Un riche ouvrage collectif rassemble divers écrivains pour rendre hommage à l'auteur allemand des Anneaux de Saturne, disparu il y a dix ans. Nous publions une de ces contributions.

Par Thierry Hesse

Dix ans ont passé depuis que Sebald s'est tué sur une route de Norwich dans un accident de voiture. Je songeais ces jours-ci à sa disparition, quand me sont revenues les images du début d'Austerlitz, son tout dernier roman. En ouvrant le livre, on ne peut manquer d'être saisi par les quatre paires d'yeux qui, sur une double page, vous regardent sans ciller. Comme Sebald nous a quittés peu après que l'ouvrage a paru, je suis tenté de voir dans ces quatre regards un signe, une prédiction. Sebald devait certes ignorer son destin, mais je reste frappé qu'il ait choisi ces quatre illustrations pour les premières pages d'Austerlitz. À qui donc appartiennent ces yeux? À gauche, il s'agit de regards d'animaux, des animaux nocturnes, inquiets ou aux aguets - probablement est-ce un maki et un grand-duc. À droite, ce sont des regards d'hommes. Le premier pourrait être celui de Ludwig Wittgenstein. Des yeux qui montrent encore de l'inquiétude. J'y reconnais aussi de la sagacité et de l'orgueil (dans le bon sens du terme). Pour le personnage au-dessous, aucune de mes hypothèses ne l'emporte. Néanmoins ces deux hommes, j'en jurerais, sont des êtres de savoir et de discernement. Je dirais: un artiste et un philosophe.

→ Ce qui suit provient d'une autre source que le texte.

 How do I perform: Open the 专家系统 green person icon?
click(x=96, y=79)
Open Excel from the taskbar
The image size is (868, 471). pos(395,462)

Ces quatre paires d'yeux, contenues dans quatre rectangles en noir et blanc, illustrent l'étrange récit qui entame Austerlitz. Le narrateur, alter ego de l'écrivain, évoque un séjour dans la ville d'Anvers, en Belgique, durant les années 1960. Au cours de ce séjour, il fut en proie à un bizarre sentiment de malaise. Ce malaise, confie-t-il, le poussa à pénétrer une fin d'après-midi dans le Nocturama municipal, petite enclave du jardin zoologique, que l'on réserve aux animaux nocturnes. Après nous avoir sommairement décrit le lieu et quelques-uns de ses occupants - de ses captifs, dirais-je -, le narrateur nous apprend qu'au fil des ans son souvenir du Nocturama d'Anvers s'est peu à peu confondu avec celui de la salle des pas-perdus de la gare centrale, où il pénétra aussi ce jour-là. Cette confusion de souvenirs ne s'explique pas seulement, poursuit le narrateur, par le fait que le bâtiment de la gare est voisin du jardin zoologique, mais surtout parce que sa salle des pas-perdus, en raison même du jour qui déclinait, de l'aspect sombre du lieu et de la petitesse des voyageurs et des badauds présents - petitesse relative aux dimensions monumentales de l'édifice -, lui apparut «comme un second Nocturama». D'autant, ajoute-t-il, que l'idée l'a effleuré, en observant ces hommes errant sous l'immmense coupole de la gare, que ceux-ci portaient sur le visage “la même expression d'accablement que les bêtes du zoo”.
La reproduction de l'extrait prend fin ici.